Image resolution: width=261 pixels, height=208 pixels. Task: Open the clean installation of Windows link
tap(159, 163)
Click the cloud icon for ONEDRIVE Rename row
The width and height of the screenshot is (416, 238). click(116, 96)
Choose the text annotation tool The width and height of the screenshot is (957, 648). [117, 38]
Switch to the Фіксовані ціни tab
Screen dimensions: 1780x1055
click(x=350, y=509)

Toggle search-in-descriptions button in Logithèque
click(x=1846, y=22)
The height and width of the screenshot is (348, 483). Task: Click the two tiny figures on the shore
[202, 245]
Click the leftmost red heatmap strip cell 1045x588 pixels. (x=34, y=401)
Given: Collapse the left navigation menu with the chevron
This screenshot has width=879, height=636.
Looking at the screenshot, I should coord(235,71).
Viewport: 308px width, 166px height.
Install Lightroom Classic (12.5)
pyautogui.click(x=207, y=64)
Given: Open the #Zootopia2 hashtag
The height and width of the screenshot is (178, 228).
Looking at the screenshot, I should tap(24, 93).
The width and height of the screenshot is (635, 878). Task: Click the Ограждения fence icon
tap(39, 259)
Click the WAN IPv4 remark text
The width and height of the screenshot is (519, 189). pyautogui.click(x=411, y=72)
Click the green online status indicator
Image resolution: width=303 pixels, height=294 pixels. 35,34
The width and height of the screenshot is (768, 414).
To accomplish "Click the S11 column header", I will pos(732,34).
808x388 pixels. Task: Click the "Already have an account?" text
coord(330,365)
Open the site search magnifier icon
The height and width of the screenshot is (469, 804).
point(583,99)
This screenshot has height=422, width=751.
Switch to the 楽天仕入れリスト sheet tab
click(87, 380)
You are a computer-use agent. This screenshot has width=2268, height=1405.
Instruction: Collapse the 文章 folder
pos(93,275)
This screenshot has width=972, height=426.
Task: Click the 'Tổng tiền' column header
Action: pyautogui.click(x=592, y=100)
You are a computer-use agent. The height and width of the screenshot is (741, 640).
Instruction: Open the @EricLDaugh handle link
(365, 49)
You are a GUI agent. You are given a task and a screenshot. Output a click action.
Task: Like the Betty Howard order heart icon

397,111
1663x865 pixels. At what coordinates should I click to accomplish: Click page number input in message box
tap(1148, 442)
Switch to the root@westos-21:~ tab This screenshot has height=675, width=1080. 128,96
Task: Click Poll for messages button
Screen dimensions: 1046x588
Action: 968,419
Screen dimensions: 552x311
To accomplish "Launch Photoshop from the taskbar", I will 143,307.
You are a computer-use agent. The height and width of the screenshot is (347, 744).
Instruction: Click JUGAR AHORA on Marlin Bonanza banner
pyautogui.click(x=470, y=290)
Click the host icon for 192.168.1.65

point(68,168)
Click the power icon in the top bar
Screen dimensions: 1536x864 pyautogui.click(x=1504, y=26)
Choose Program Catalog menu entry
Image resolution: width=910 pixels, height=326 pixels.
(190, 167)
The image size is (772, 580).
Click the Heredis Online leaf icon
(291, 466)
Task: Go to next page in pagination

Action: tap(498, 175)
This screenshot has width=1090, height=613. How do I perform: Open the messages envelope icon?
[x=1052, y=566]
* * * * *
Copy the material above line for line, without changing anything.

*Reply*:
Image resolution: width=261 pixels, height=208 pixels. Task: Open the clean installation of Windows link
tap(159, 163)
Click the cloud icon for ONEDRIVE Rename row
The width and height of the screenshot is (416, 238). click(116, 96)
Choose the text annotation tool The width and height of the screenshot is (957, 648). [117, 38]
Switch to the Фіксовані ціни tab
Screen dimensions: 1780x1055
click(x=350, y=509)

Toggle search-in-descriptions button in Logithèque
click(x=1846, y=22)
The height and width of the screenshot is (348, 483). Task: Click the two tiny figures on the shore
[202, 245]
Click the leftmost red heatmap strip cell 1045x588 pixels. (x=34, y=401)
Given: Collapse the left navigation menu with the chevron
This screenshot has width=879, height=636.
Looking at the screenshot, I should coord(235,71).
Viewport: 308px width, 166px height.
Install Lightroom Classic (12.5)
pyautogui.click(x=207, y=64)
Given: Open the #Zootopia2 hashtag
The height and width of the screenshot is (178, 228).
Looking at the screenshot, I should tap(24, 93).
The width and height of the screenshot is (635, 878). Task: Click the Ограждения fence icon
tap(39, 259)
Click the WAN IPv4 remark text
The width and height of the screenshot is (519, 189). pyautogui.click(x=411, y=72)
Click the green online status indicator
Image resolution: width=303 pixels, height=294 pixels. 35,34
The width and height of the screenshot is (768, 414).
To accomplish "Click the S11 column header", I will pos(732,34).
808x388 pixels. Task: Click the "Already have an account?" text
coord(330,365)
Open the site search magnifier icon
The height and width of the screenshot is (469, 804).
point(583,99)
This screenshot has height=422, width=751.
Switch to the 楽天仕入れリスト sheet tab
click(87, 380)
You are a computer-use agent. This screenshot has width=2268, height=1405.
Instruction: Collapse the 文章 folder
pos(93,275)
This screenshot has width=972, height=426.
Task: Click the 'Tổng tiền' column header
Action: pyautogui.click(x=592, y=100)
You are a computer-use agent. The height and width of the screenshot is (741, 640).
Instruction: Open the @EricLDaugh handle link
(365, 49)
You are a GUI agent. You are given a task and a screenshot. Output a click action.
Task: Like the Betty Howard order heart icon

397,111
1663x865 pixels. At what coordinates should I click to accomplish: Click page number input in message box
tap(1148, 442)
Switch to the root@westos-21:~ tab This screenshot has height=675, width=1080. 128,96
Task: Click Poll for messages button
Screen dimensions: 1046x588
Action: 968,419
Screen dimensions: 552x311
To accomplish "Launch Photoshop from the taskbar", I will 143,307.
You are a computer-use agent. The height and width of the screenshot is (347, 744).
Instruction: Click JUGAR AHORA on Marlin Bonanza banner
pyautogui.click(x=470, y=290)
Click the host icon for 192.168.1.65

point(68,168)
Click the power icon in the top bar
Screen dimensions: 1536x864 pyautogui.click(x=1504, y=26)
Choose Program Catalog menu entry
Image resolution: width=910 pixels, height=326 pixels.
(190, 167)
The image size is (772, 580).
Click the Heredis Online leaf icon
(291, 466)
Task: Go to next page in pagination

Action: tap(498, 175)
This screenshot has width=1090, height=613. How do I perform: Open the messages envelope icon?
[x=1052, y=566]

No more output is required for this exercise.